Loti era un avventuriero che ha narrato all’Occidente paesi sconosciuti, così come Nando Citarella, Stefano Saletti e Pejman Tadayon narrano a noi storie lontane.
Lo fanno con i suoni misteriosi di strumenti tradizionali, con percussioni dai ritmi ancestrali, con melodie immortali eppure rinnovate. Sono tre Maestri, della musica e della parola. Cantano in più lingue, con l’impiego di molti registri, piegandosi alle esigenze espressive. Suonano -o meglio, danno vita – a molti strumenti.
Spaziano nei repertori poetici da Santiago a Samarcanda, senza dimenticare Napoli. Non stupisce allora che si canti di Amarilli, sulle note del madrigale di Caccini, stravolto e riscritto con mille registri differenti, come quelli di ogni innamorato; che si mescoli il reng – un ritmo persiano in 6/8 – con la tarantella, che si esprime nel medesimo tempo, ma raccontando le disavventure dovute ai morsi di un cefalo; che ancora si innesti la storia di Ciccio ru brigante, una melodia tradizionale, su un canto in Sabir, l’antica lingua dei navigatori e dei pirati del Mediterraneo.

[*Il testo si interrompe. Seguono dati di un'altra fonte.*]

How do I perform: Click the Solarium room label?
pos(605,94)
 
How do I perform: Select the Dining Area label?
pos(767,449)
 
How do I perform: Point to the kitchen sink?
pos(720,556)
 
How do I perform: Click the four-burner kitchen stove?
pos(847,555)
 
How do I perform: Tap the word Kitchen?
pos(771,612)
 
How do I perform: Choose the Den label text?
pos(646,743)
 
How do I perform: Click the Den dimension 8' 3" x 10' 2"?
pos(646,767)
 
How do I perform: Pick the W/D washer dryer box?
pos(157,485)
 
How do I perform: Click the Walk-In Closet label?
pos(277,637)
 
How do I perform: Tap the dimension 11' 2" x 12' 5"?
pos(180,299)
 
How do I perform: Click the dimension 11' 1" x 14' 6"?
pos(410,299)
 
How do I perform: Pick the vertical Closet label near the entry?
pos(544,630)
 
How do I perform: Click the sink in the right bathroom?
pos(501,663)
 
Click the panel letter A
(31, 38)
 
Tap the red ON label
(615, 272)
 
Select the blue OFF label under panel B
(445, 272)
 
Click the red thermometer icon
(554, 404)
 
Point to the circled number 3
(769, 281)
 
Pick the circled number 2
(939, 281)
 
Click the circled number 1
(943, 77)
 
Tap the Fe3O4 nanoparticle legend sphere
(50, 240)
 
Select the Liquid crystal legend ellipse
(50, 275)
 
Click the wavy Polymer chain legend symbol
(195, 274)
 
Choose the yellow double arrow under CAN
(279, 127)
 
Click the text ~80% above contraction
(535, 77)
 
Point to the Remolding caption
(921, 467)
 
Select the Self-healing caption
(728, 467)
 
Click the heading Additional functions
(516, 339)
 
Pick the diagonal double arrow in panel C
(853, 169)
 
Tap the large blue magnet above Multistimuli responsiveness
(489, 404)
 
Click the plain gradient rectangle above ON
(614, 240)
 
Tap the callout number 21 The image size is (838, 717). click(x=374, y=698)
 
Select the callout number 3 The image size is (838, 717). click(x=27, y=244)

Tutto ciò non stupisce, ma fa restare ammirati per la bravura, la precisione e l’anima con cui ogni brano è introdotto e poi interpretato (non semplicemente suonato o cantato!).
Non mancano brani più complessi per il pubblico, come Haft, costruito su un ritmo dispari in 7/8, molto lontano dall’orecchio occidentale, oppure Cuncti simus concanentes, della tradizione cristiana, che pure sono molto apprezzati, perché la musica sa parlare laddove ogni pensiero astratto non trova spazio.
Cafè Loti è dove nasce la musica dell’incontro e del dialogo nel Mediterraneo, dove cadono le differenze e, infine, dove chi vuole può toccare, anche solo per un istante, la complessità dei mondi musicali in bilico fra i continenti grazie a tre valenti professionisti che condividono con noi il loro sapere.